Today's Telegraph says that
An investigation is under way into whether a man who was shot dead by police on the steps of a cathedral goaded officers into firing at him as a means of committing suicide.
but how true is this? The paper claims that:
Mike Franklin, the IPCC Commissioner for the South East, confirmed that the theory of "suicide by cop" would be "one line of inquiry".
But the press office at the Independent Police Complaints Commission said it was unaware of any such comment. It's a very convenient cliche, not least because it automatically exonerates the police involved even before the investigation starts.

As the de Menezes whitewash draws to a close, we see how easily a phrase like "mistaken for a suicide bomber" can colour the public's understanding of such events.

BBC in analysis - shock

The Tories are clearly winning the Damian Green row, lately because of an email that was not so much leaked as sent to them by mistake. Despite the government claiming that there was no attempt at a stitch-up over the forthcoming statement from the Speaker , the facts are against them. According to the BBC:
a spokesman for Ms Harman said the meeting had "nothing to do with the contents" of the statement.

"The content of the Speaker's statement is entirely a matter for the speaker," he said.

"The purpose of the meeting is to discuss the parliamentary business and handling of issues that arise from the fact that the Speaker's statement and the Queen's Speech will be happening on the same day."

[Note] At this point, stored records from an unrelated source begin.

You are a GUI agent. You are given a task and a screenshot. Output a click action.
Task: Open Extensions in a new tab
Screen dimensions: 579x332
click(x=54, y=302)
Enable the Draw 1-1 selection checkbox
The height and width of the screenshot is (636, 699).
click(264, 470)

However, BBC political correspondent Reeta Chakrabarti said: "Harriet Harman details in the e-mail several principles she sees as vital, including that MPs must be able to do their work and that they are not above the law; matters that would appear to be central to the issues the speaker must discuss."

How very unlike the BBC to give the public the facts that show that one side is right and the other wrong in an ongoing political argument. BBC "balance" usually involves making both sides look equally valid.

Destroying democracy and the environment

According to the Evening Standard:

Militants trying to stop the expansion of Heathrow are planning a series of direct action protests in the New Year, the Standard can reveal.

They will carry out co-ordinated attacks designed to cause maximum disruption. Protesters said they wanted to make the Government pay for "broken promises" by targeting leading MPs and Heathrow officials.

It has been clear for a while that a decision to expand the airport will lead to some serious direct action. As far a broken promises are concerned, to promise strict environmental tests and then fix them as blatantly as has been done over Heathrow will irreparably damage faith in the democratic process.

Meanwhile the BBC reports a survey from the British Chambers of Commerce demanding a third runway at Heathrow and a high speed rail link, supposedly because of the increasing costs of congestion. But:
The report also found that employers are increasingly willing to implement policies that allow staff to work from home and take advantage of technological advances.
Isn't that the way forward?

Labour behind but ahead

A new poll in the Independent says that Labour are only a single percentage point behind the tories, contradicting polls at the weekend that had a tory double-digit lead. Because of the vagaries of the electoral system:
The figures would give Gordon Brown an overall majority of 10 if repeated at a general election.